The findings of our study are subject to limitations. First, mental health conditions in the past year and current smoking are self-reported and may be affected by self-report and social desirability bias. Race and ethnicity may be related to underestimates of mental health conditions. Lower prevalence of depression among non-Hispanic Black and Hispanic adults than among non-Hispanic White adults may reflect self-report differences rather than true differences [29]. However, estimates for AMI, serious mental illness, and mild or moderate mental illness were based on a previously developed statistical model that was itself based on responses to the Kessler Psychological Distress questions [11] and depression-related questions — not just a yes/no indicator question — which may have helped limit self-report bias. Second, NSDUH does not include adults in its sampling frame who were, at the time of survey, institutionalized, incarcerated, or on active military duty; therefore, results cannot be generalized to these populations.
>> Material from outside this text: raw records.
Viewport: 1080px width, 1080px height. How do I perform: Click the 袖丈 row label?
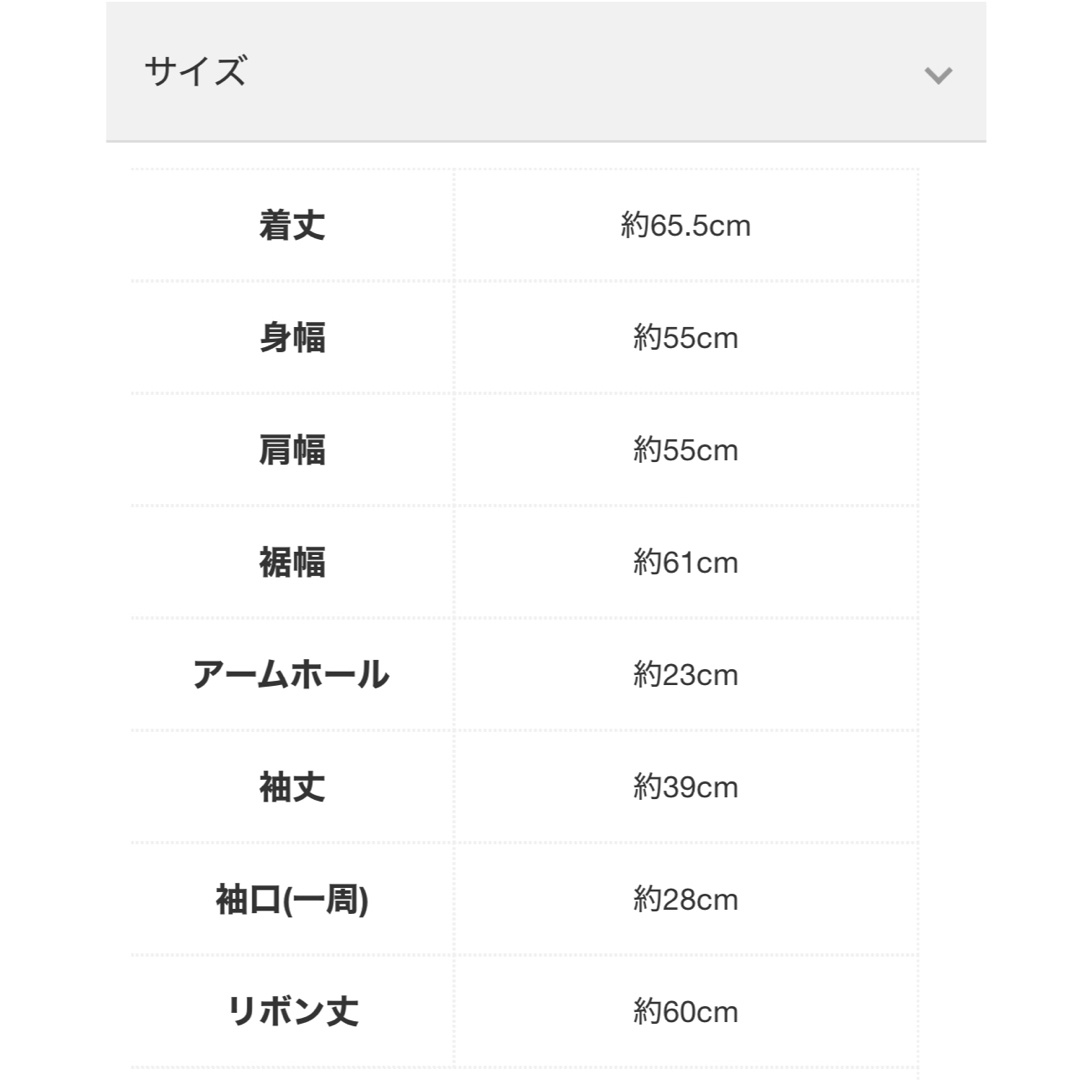(x=292, y=787)
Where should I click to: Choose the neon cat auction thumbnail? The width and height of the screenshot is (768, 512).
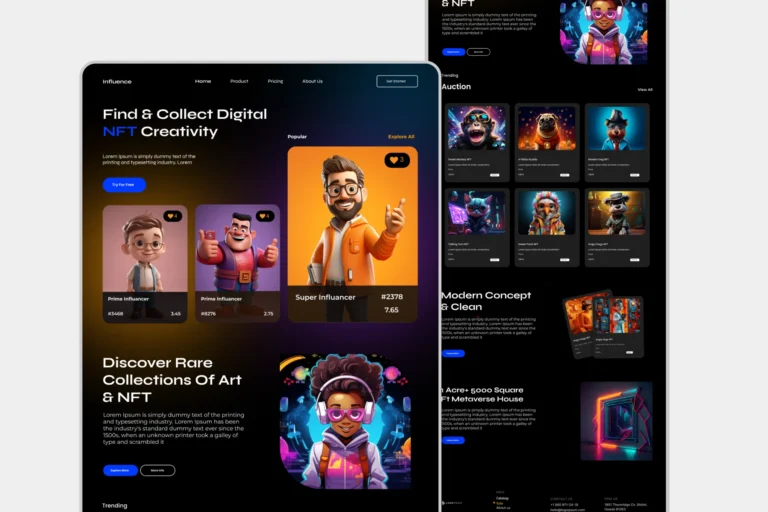(476, 213)
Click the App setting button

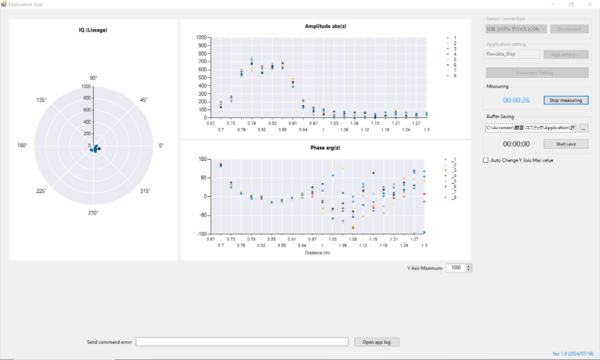pos(566,55)
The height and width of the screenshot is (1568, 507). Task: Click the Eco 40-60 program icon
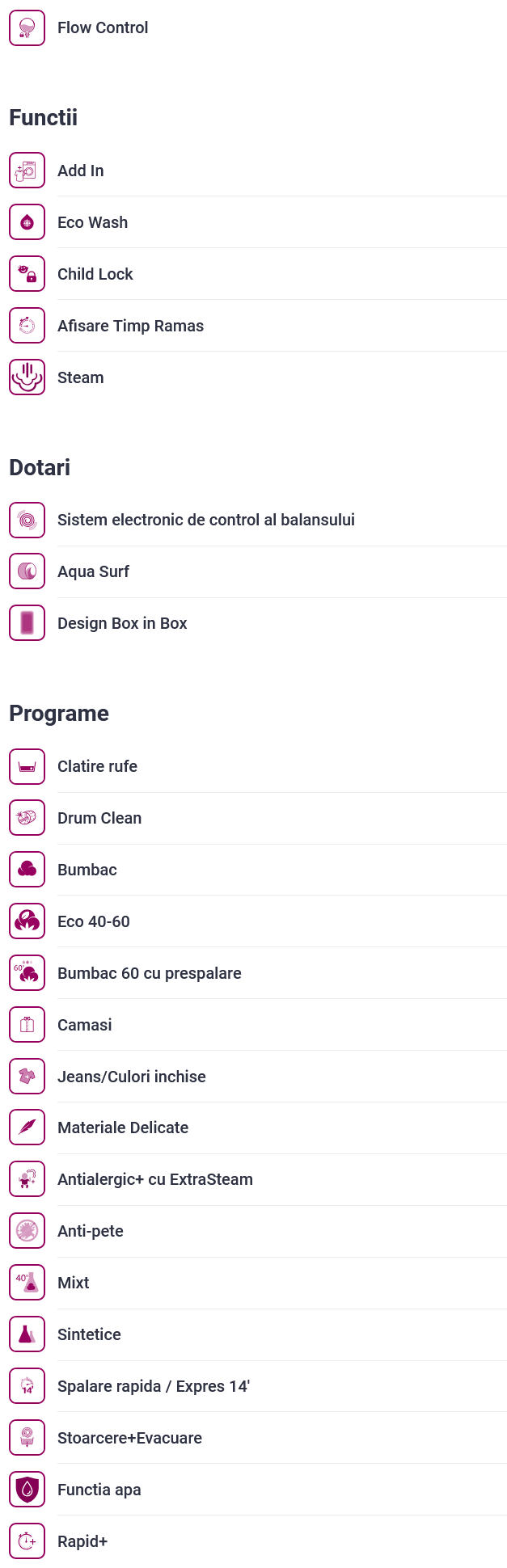tap(27, 921)
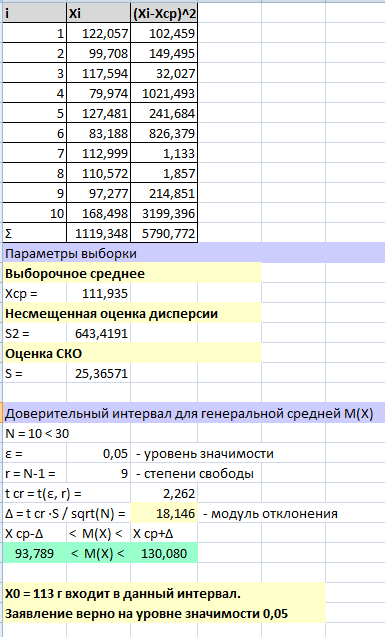Screen dimensions: 385x637
Task: Click the degrees of freedom value 9
Action: click(99, 473)
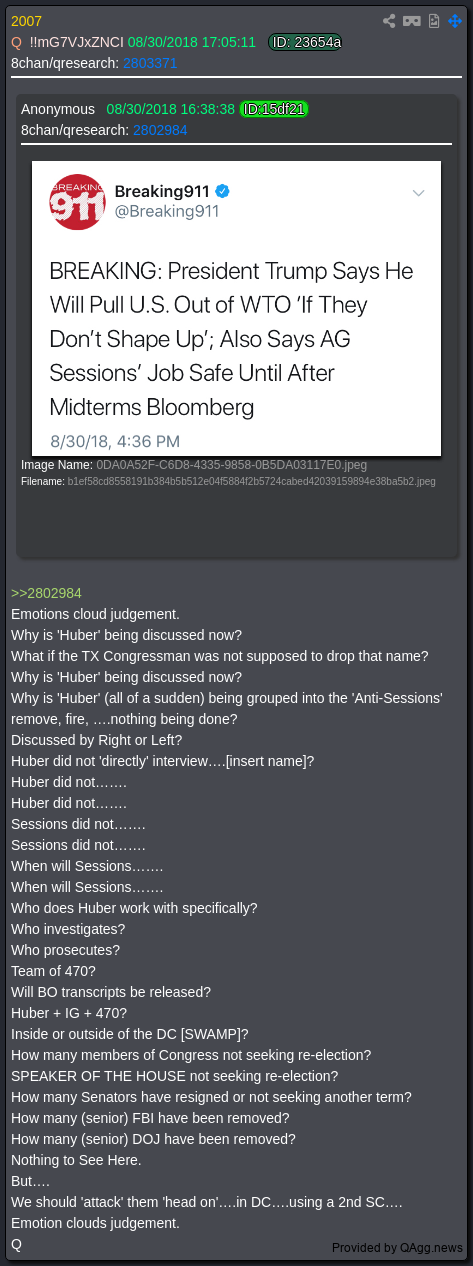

However, a weighted count of 1,570,874 adults in the 2019–2020 NSDUH reported on AMI in the past year and reported an overnight stay in a hospital for mental health treatment by a positive response to the question, “During the past 12 months, have you stayed overnight or longer in a hospital or other facility to receive treatment or counseling for any problem you were having with your emotions, nerves, or mental health? Please do not include treatment for alcohol or drug use.” Therefore, NSDUH may capture results from some people with a prior history of brief institutionalization. Lastly, we were unable to make statistical comparisons in state-level current smoking prevalence among adults with and without AMI because of restrictions on unweighted state data. Strengths of this study include providing updated national estimates of current smoking among noninstitutionalized adults with mental health conditions in the past year and state-level estimates of current smoking among adults with AMI.

Conclusion

Current cigarette smoking remains higher among adults with AMI, serious psychological distress, and major depressive disorder than among those without AMI, especially among adults who are Hispanic, non-Hispanic AI/AN, or LGB and populations experiencing poverty, lack of health insurance, or were arrested and booked in the past year. Our study adds further evidence that adults with mental health conditions may be disproportionately affected by multiple external factors that lead to ongoing high prevalence of current smoking. The findings from this article contribute to our knowledge of cigarette smoking disparities, especially among adults with mental health conditions and cigarette smoking by US state. Addressing cigarette smoking among adults with mental health conditions may require interventions that can reduce barriers particular to this population, in addition to the equitable implementation of well-established comprehensive commercial tobacco prevention and control strategies. Population-specific approaches could include education on evidence-based practices for treating people who smoke and have a mental health condition, increasing the number of smoke-free mental health treatment facilities, and improving access to cessation services, particularly within the criminal justice system.